Bhim Rao Ambedkar (1891-1956) remarked in his famous tract Annihilation of Caste (1936) that Hindu society has evolved in the name of caste and not for the nation. Ambedkar’s remark was validated on the very first day of this year when there was a vicious opposition by a section of the Marathas against a large number of Dalits who had gathered in Koregaon. The event is celebrated every year as Victory Day by the Dalits against the upper castes. The year was the bicentennial year of the celebrations and was, therefore, a special day.

This event is marked on the basis of a historical narrative which began in 1800 when the Brahmin, King Peshwa II, lost the capital city of the empire, Pune, to the British. After his defeat he was forced to take refuge in Satara. In 1818, he had attempted to recapture Pune and led a massive army of 28,000 soldiers on a mission to regain the city. During this march, the King and his army met a small contingent of the British-led army. It numbered 800 soldiers, mainly manned by troops of the Mahar community at Koregaon who were moving towards Pune to reinforce the British Army. Peshwa II ordered 2000 army personnel to surround the British-led army and marched on.

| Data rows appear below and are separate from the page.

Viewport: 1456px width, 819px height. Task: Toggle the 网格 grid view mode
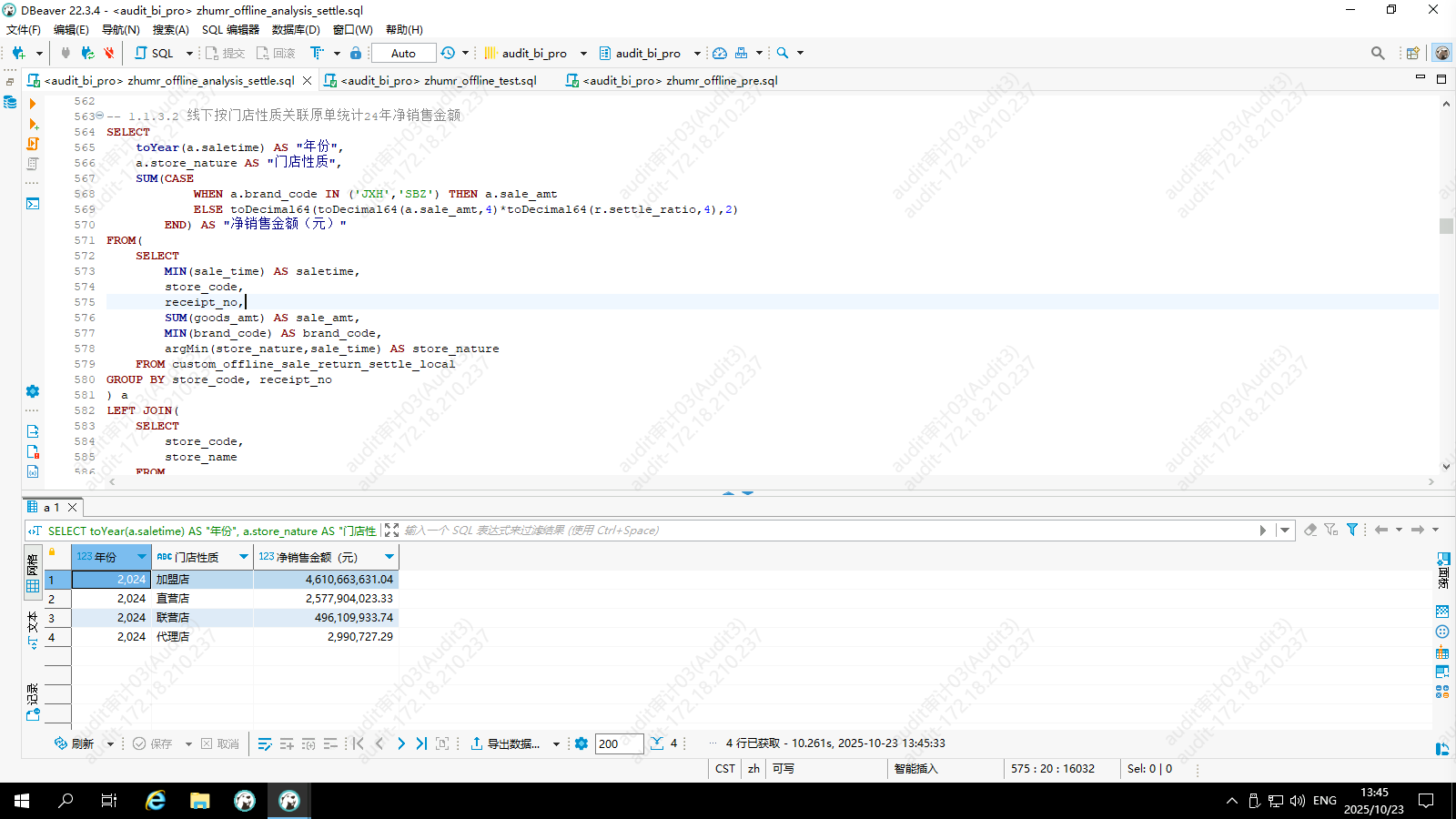[x=33, y=564]
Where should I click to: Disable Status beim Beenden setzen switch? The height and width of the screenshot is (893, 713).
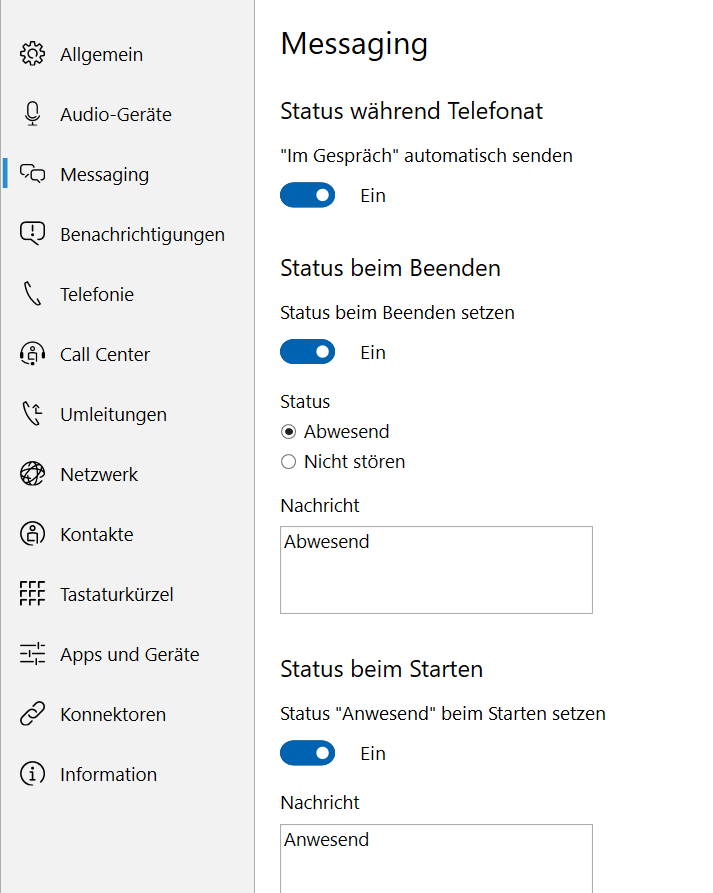point(308,353)
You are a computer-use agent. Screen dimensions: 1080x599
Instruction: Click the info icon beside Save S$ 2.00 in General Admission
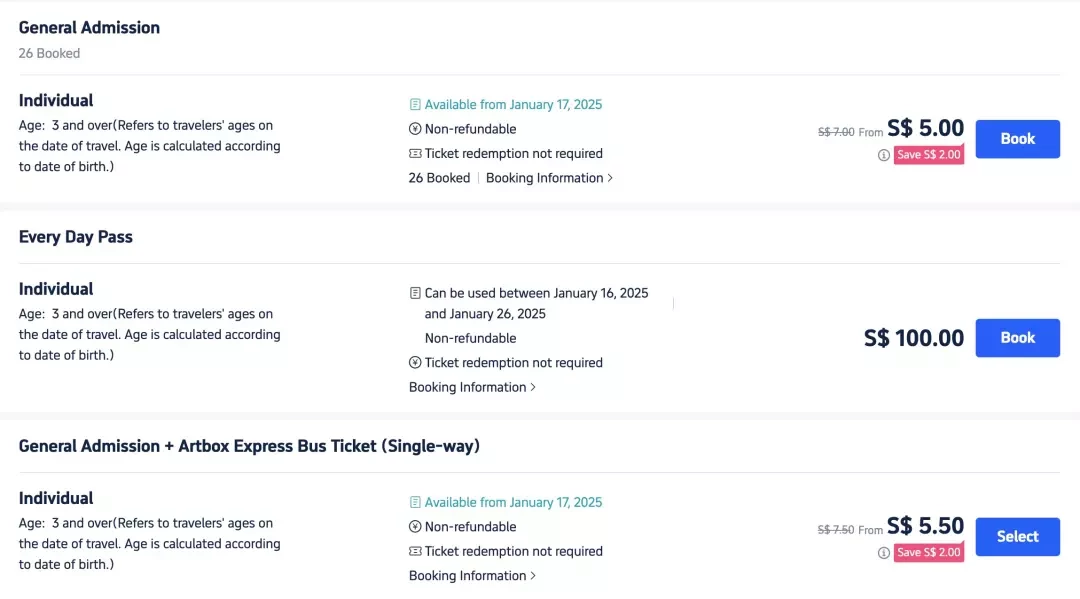tap(883, 155)

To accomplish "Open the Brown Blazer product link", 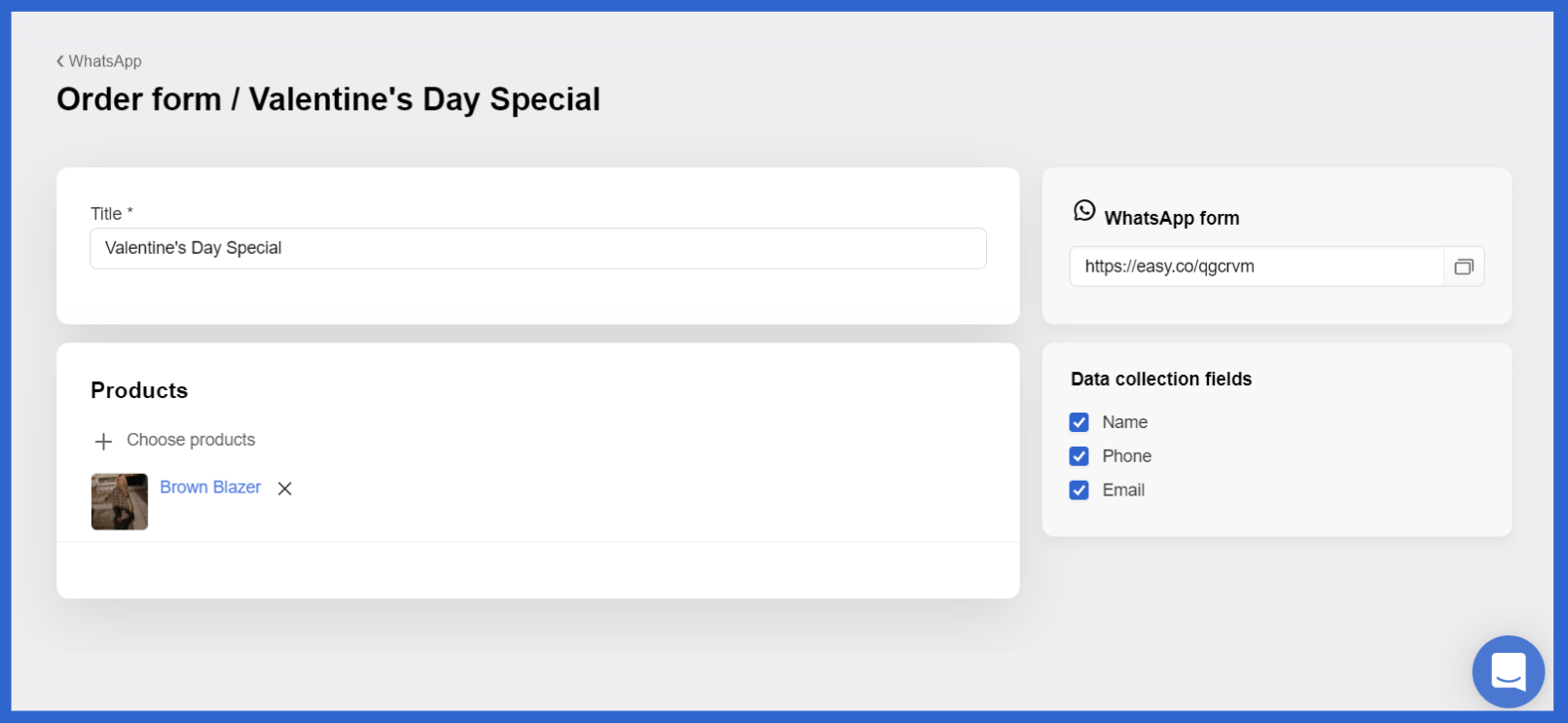I will coord(210,488).
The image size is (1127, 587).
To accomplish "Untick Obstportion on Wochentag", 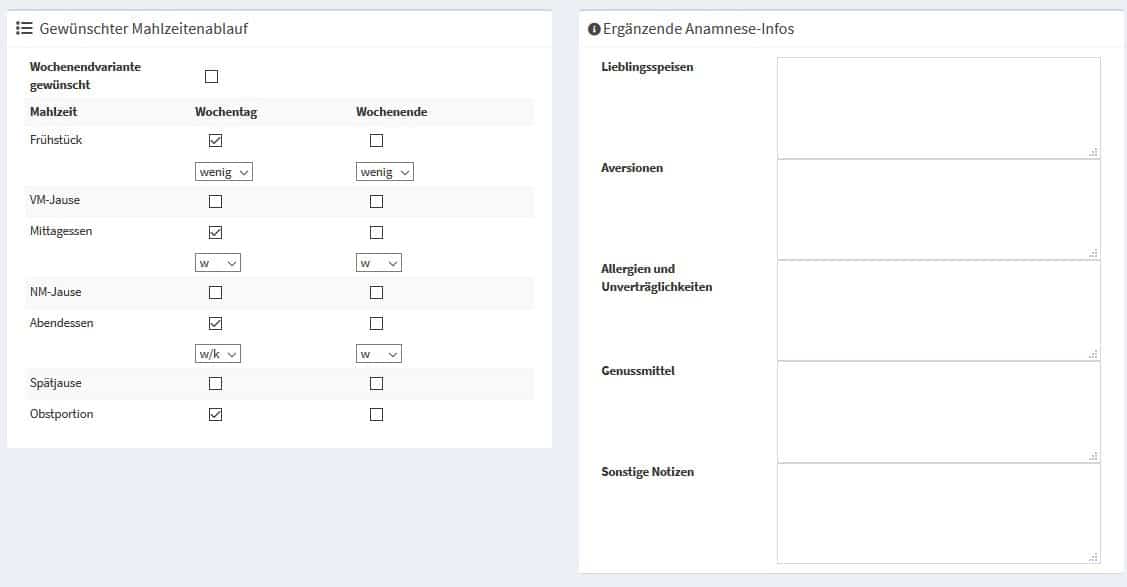I will (x=215, y=414).
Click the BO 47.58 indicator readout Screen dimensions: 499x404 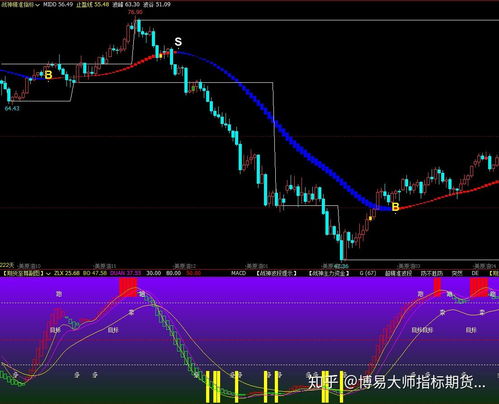click(x=95, y=273)
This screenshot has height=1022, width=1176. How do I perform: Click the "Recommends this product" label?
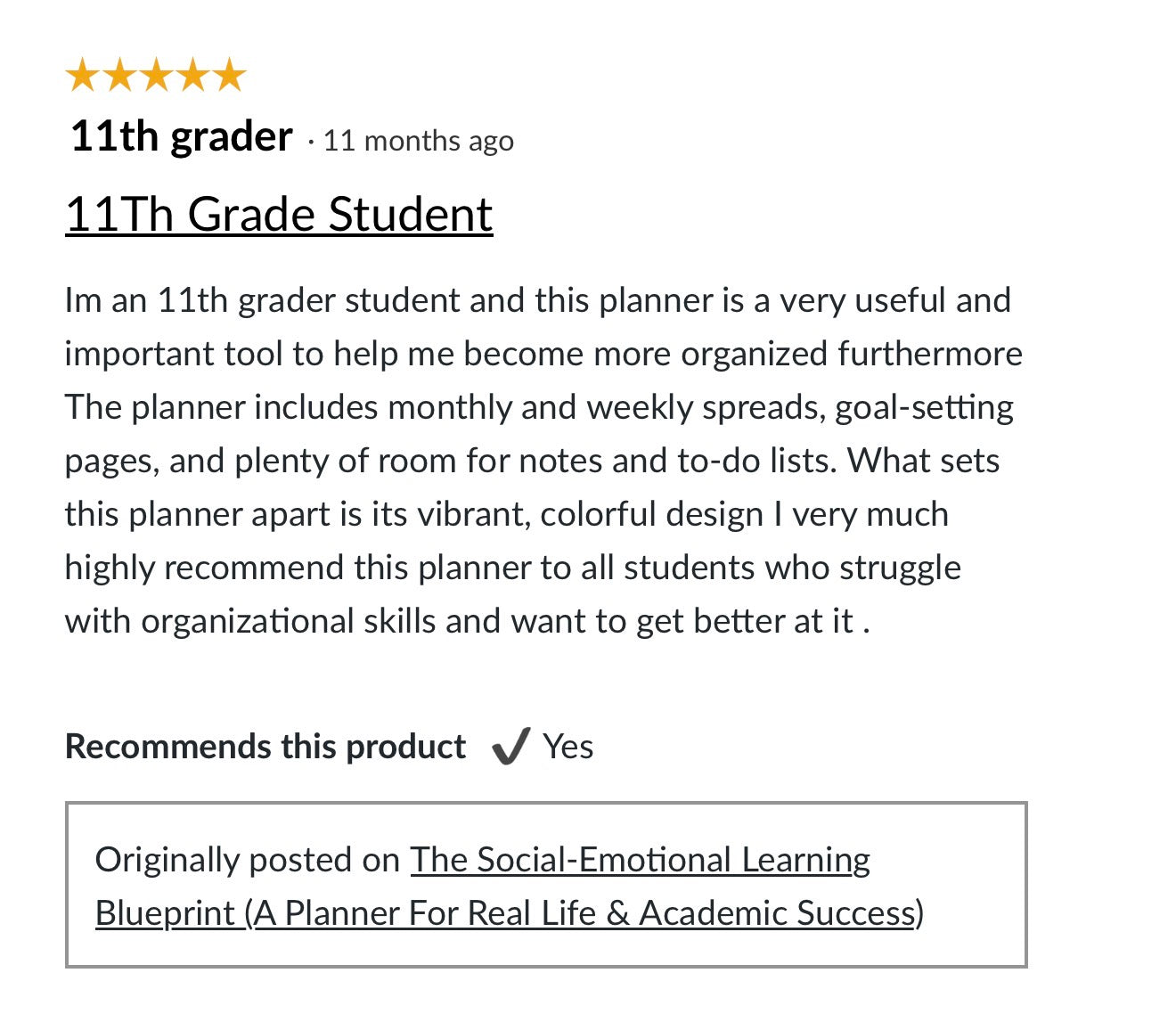pyautogui.click(x=265, y=747)
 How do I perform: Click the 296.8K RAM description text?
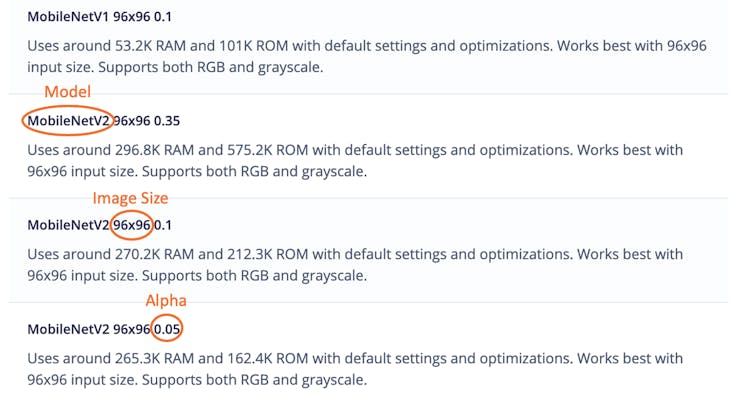tap(154, 150)

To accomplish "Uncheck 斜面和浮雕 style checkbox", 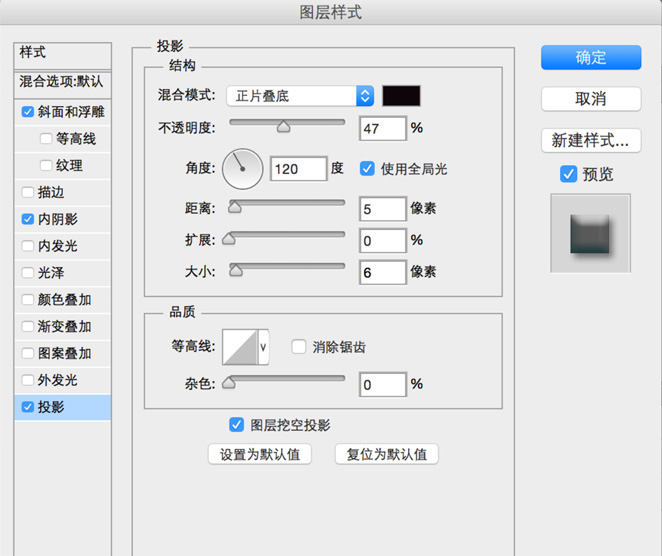I will 27,112.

There was a massive fight on 1 January, 1818, in which the army of 800 led by the British stopped the Peshwa army of 2000 to recapture and defeat them. They lost 300 to 400 lives while the Peshwas lost 500 to 600 people. After this huge loss, the Peshwas did not make any further attempt to enter Koregaon as they feared that more reinforcements might be brought in from Pune.

The problem is rooted in the fact that the Dalits celebrate this success not in the context of the nationalist perspective of an upsurge against a colonial power, but rather as a Mahar Dalit triumph of the lower untouchable caste against the higher caste. It is like a pilgrimage for the Dalits ever since Ambedkar visited the site in 1927. The bicentennial celebration was planned as a big show by the Dalits as an occasion to demonstrate the Dalit victory over the Marathas, which the Marathas resented and opposed leading to this huge confrontation between the two communities.

It has to be acknowledged that recent developments in Maharasthra are neither favourable for our democratic consolidation nor for building a cohesive social order that ensures elementary human rights to every single citizen. The question is that in Koregaon an Indian ruler lost to the British. Instead of mourning over it, why is that certain sections of Indians take pride in it. Why is it that thousands join to celebrate the war memorial in Koregaon every year?

The government’s response to commission a judicial enquiry and provide financial support to a family of a victin is grossly inadequate. The answer has to be sought in an unjust and cruel social order that has existed for thousands of years. Even after 70 years of Independence, the democratic praxis has failed to eliminate caste prejudices and grant equal treatment before the law to all. A sense of relative deprivation is a reflection that Maratha nationalism was not sustained by a larger Indian nationalism but relied on a resurgent Hinduism where the Dalits have no place.

It is a reflection of a wide cleavage that still exists between the upper castes and the lower castes in which even today upper castes are the real enemy of the Dalits and not the British colonial exploiters. It is a commentary on societal development that developments in the feudal and colonial past can evoke such a strong reaction even today.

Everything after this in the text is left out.